++++ 本文

WEB限定記事

い氣い氣ピープル ハッピーライフ

by Yasuhisa Oharada

気やヨガを習ったことで充実の日々がやってきた

~北海道恵庭市・本多健児さん~

 腰痛を治したいという一心で氣功とヨガを始めた本多健児さん(北海道恵庭市・72歳)。体のこと、心のこと、氣のこと。学べば学ぶほどはまっていった。そして、退職後はヨガやアロマセラピーのインストラクターの資格をとり、体調の悪い人の力になりたいとボランティアで飛び回っている。

病気は治してもらうのではなく、自分が主体になって治すもの

 きっかけは腰痛だった。若いころは土木関係の設計の仕事に従事していた。現場へもよく顔を出した。重いものをもったりして、あるとき腰を痛めた。年を取ると、その後遺症が出てきた。動けなくなった。会社を1カ月休むようなこともあったと言う。整形外科はもちろん、鍼灸、整体など、いい先生がいると聞くと飛んでいった。しかし、良くならない。もうこのまま痛みを抱えて生きていかないといけないとあきらめかけたころ、氣功と出あった。

「もう最後の砦でした。手かざしをする氣功だったので宗教っぽいし、すごく警戒しました。ちょうど、オウムのことが騒がれていたころでした。

氣が出る機械があるというのも怪しくて、最初は尻込みしていましたが、思い切って体験会に参加したら、『いいかもしれない』という感覚がありました。

 それで、氣の出る機械を買い、その団体が主催している合宿にも参加しました」

小原田泰久 不思議だった。会長と呼ばれる人が氣を送ると、何かが体の中で動き出すのを感じた。そして、15分ほどの氣の時間が終わると腰の痛みが軽くなった。椅子に腰かけるのがやっとだったのに、床に座ることができるようになった。

 その講座でヨガのことを知った。自分の体に歪みがあって、それが腰痛の原因になっていたことがわかった。

氣功とヨガを学んで、本多さんは大きな気づきを得ることができた。

「ずっと治してもらうことばかりを考えていました。でも、氣功でもヨガでも、最終的に治すのは自分だと教えられました。人に頼り切るのではなく自分でやろうと決心して、氣を受ける瞑想をしたり、ヨガを覚えてやってみたりしました」

++++++++
++++ 項目の抜粋

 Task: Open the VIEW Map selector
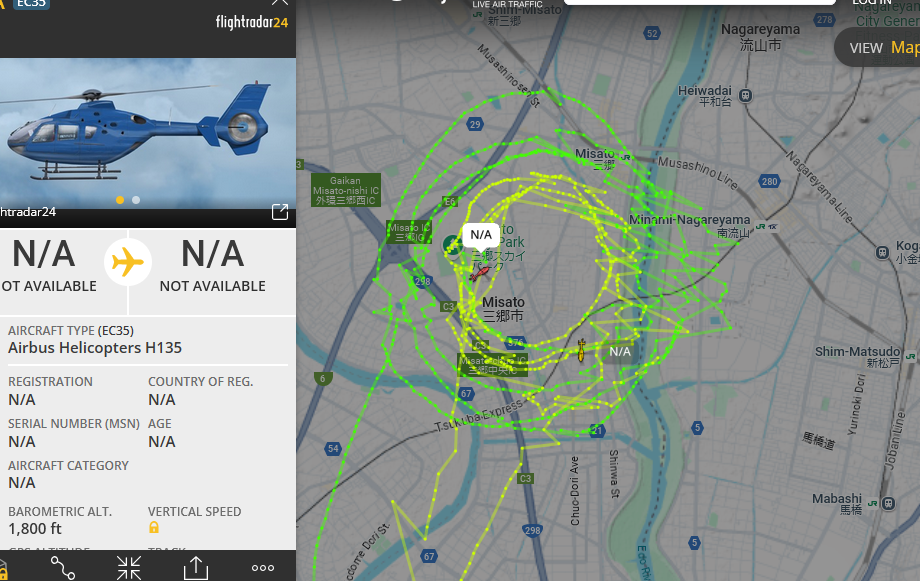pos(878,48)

++++++++
++++ 項目の抜粋

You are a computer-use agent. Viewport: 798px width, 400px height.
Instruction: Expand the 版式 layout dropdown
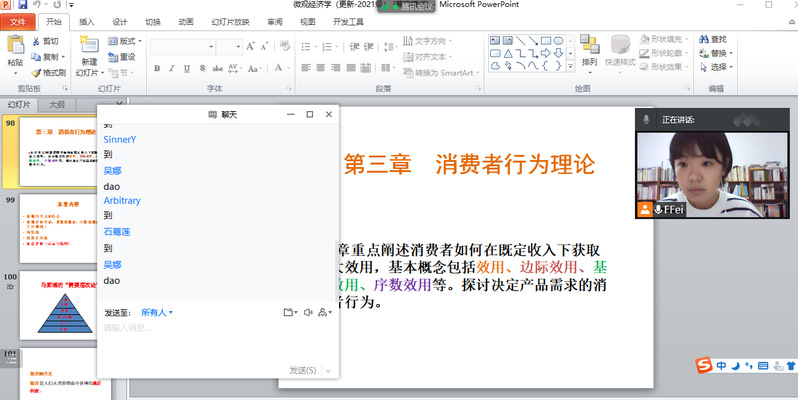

++++++++

→ 課題の詳細
氣功とヨガに取り組んだ本多健児さんの記事を、最後の一文の後から書き継いでください。 項目は本文とは別の資料です。

→ 解答欄
 そこから本多さんの腰は回復に向かい、同時に考え方や生活のスタイルがどんどん変わっていったのだ。そして、退職したあとついに、「生きがい」を見出した。

人に喜ばれるのがこんなにもうれしいとは思わなかった

 まず、ヨガを習い始めた。合宿で知り合ったヨガの指導者・龍村修さんが定期的に札幌で教室を開いていた。そこへ通い、インストラクターの資格をとった。

小原田泰久 氣功の団体が主催していた「医者が本音を語る会」が札幌で開かれた。そこで、当時恵み野病院の副院長だった柴田岳三(たけみ)医師との縁ができた。柴田医師は、西洋医学だけでなくさまざまな代替療法を使ってがんの患者さんの治療をする統合医療を目指していた。氣功やヨガも積極的に取り入れようと考えていた。

「先生とご縁ができたのは大きかったですね。タイミングも良くて、私も札幌から病院のある恵み野に引っ越したばかりでした。

 朝から氣功をやっているというので私も参加させてもらって、先生が忙しいときには私が指導させてもらったりしました」

 柴田医師から役割をもらって、もっと氣功を学ぼう、ヨガを勉強しようと、本多さんはますます意欲を高めていった。柴田医師にとっても、本多さんが手伝ってくれることはありがたいことだった。以来、2人のコンビは20年を超える。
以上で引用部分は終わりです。